- [EXERCISE DETAILS]:
An exact repeat is needed of the lines from the one with "You are a computer-use" through the last line of the data below. Please omit the pictures.
-------- DATA EXTRACTS
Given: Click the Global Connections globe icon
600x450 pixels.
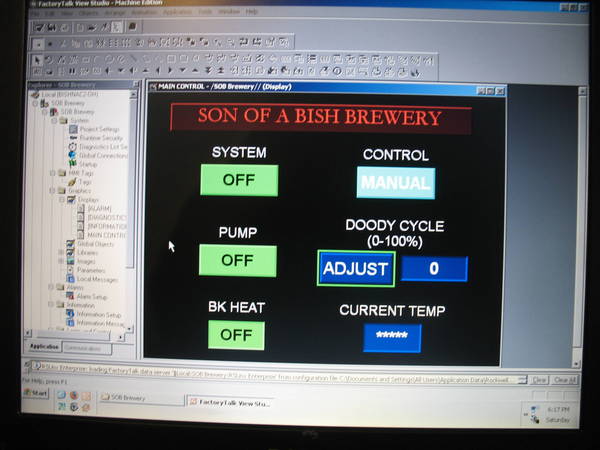Looking at the screenshot, I should (72, 155).
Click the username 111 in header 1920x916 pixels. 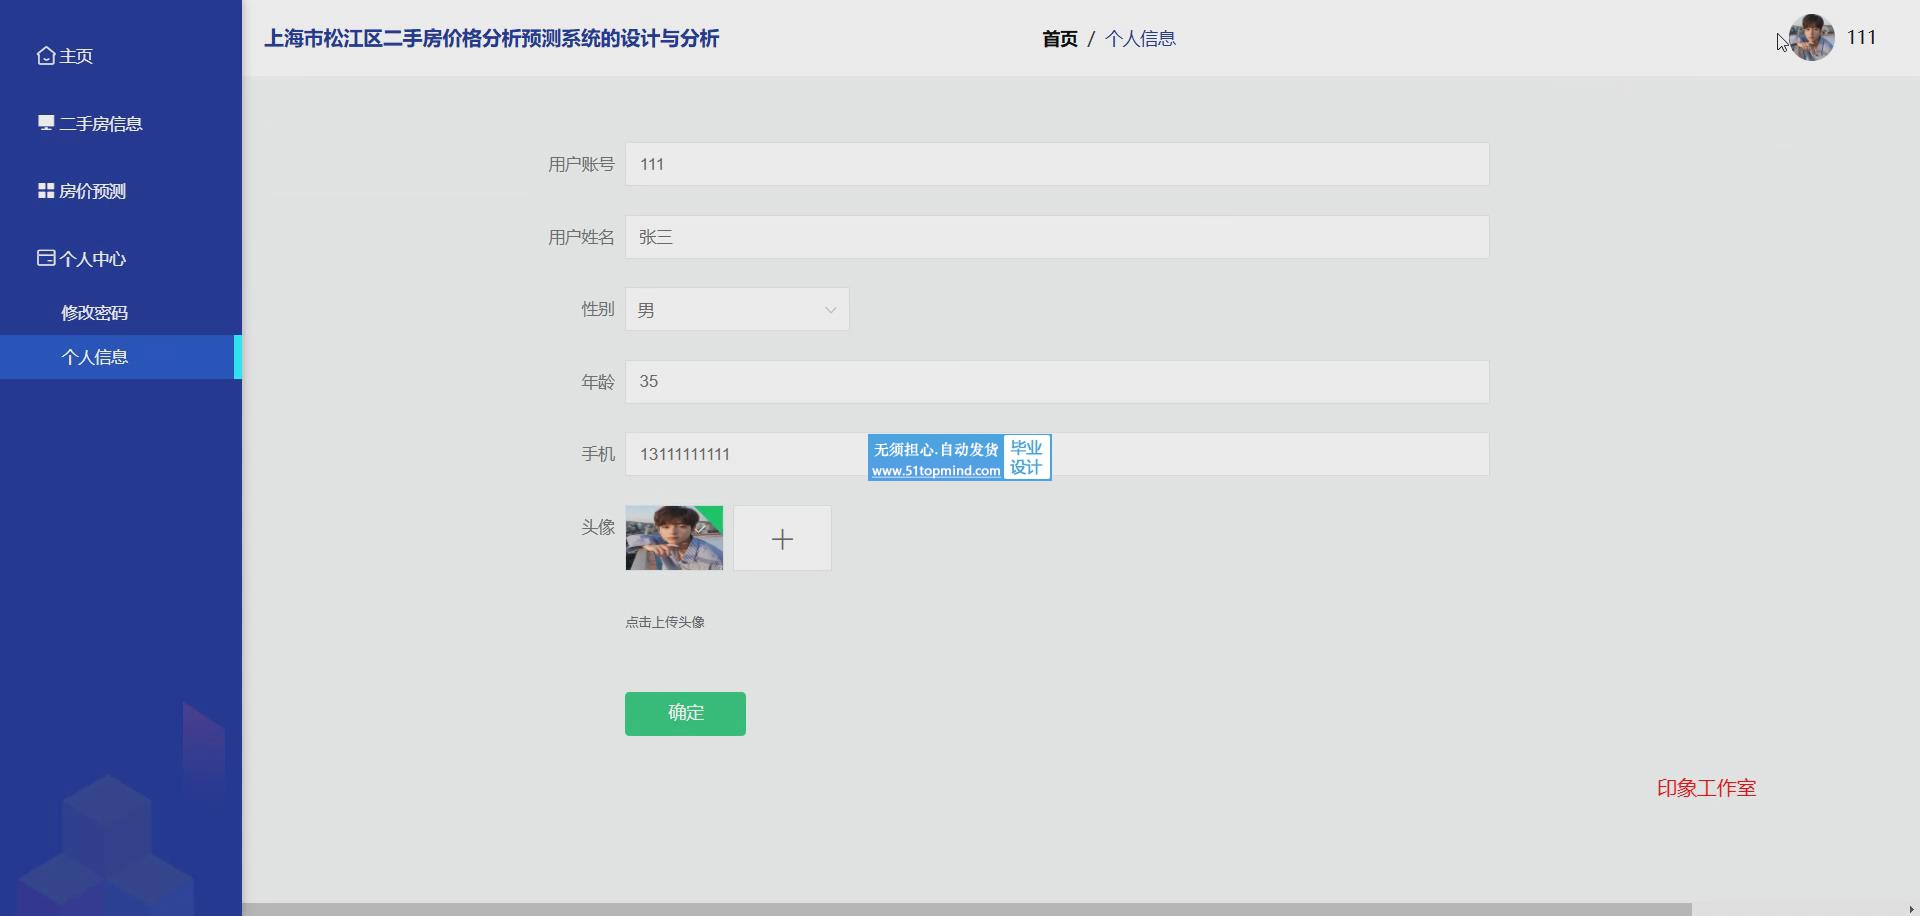point(1861,38)
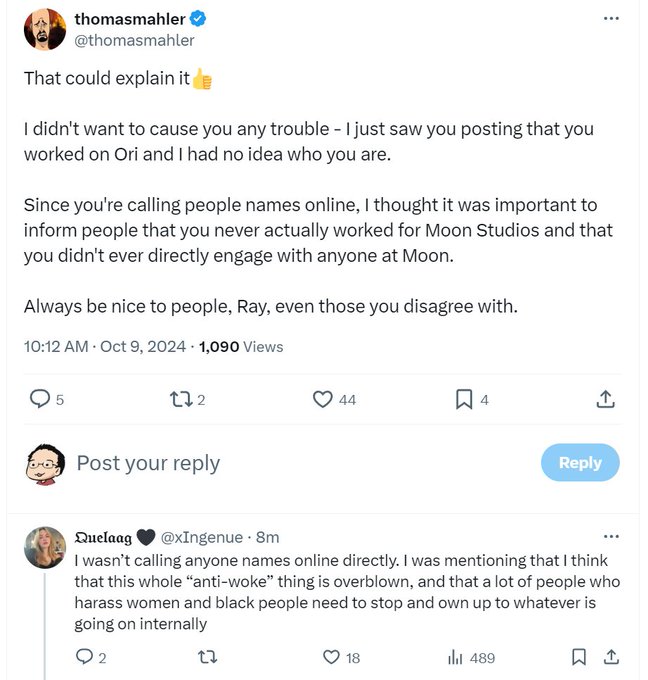View Quelaag's profile avatar
The width and height of the screenshot is (648, 680).
[x=45, y=547]
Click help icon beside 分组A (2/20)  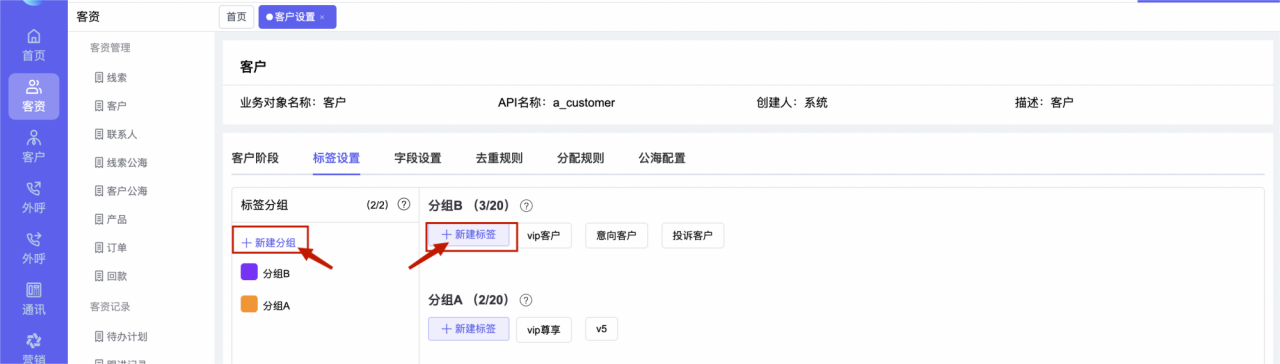(526, 299)
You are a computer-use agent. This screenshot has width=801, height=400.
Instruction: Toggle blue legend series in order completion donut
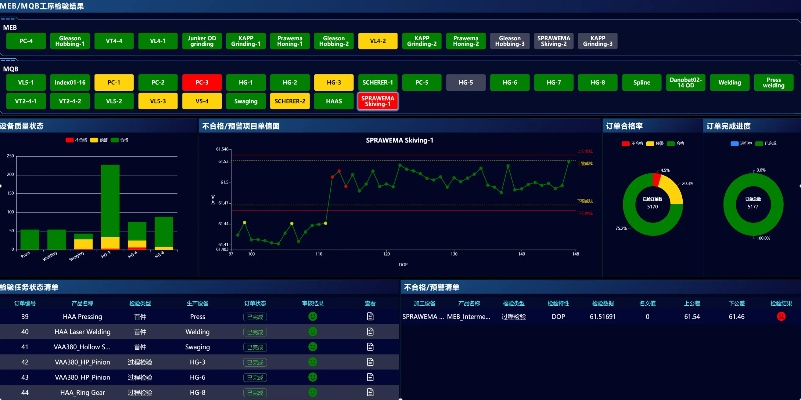tap(737, 143)
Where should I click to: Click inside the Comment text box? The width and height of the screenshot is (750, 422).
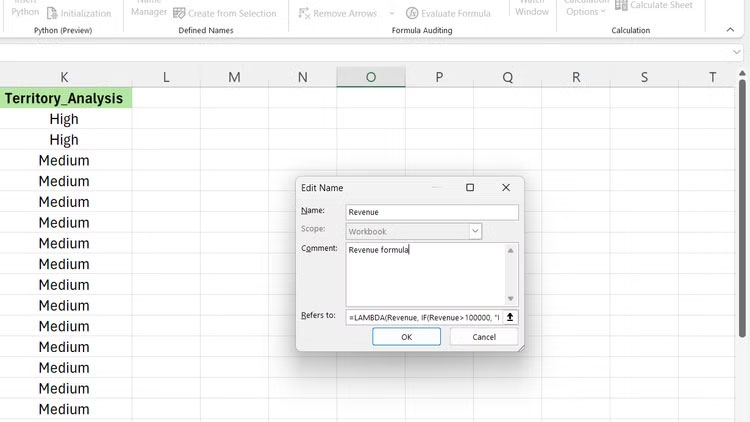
----------------
- [SOLUTION]:
You are a computer-use agent. This screenshot has width=801, height=400.
Instruction: Toggle blue legend series in order completion donut
tap(737, 143)
Where should I click to: Click inside the Comment text box? The width and height of the screenshot is (750, 422).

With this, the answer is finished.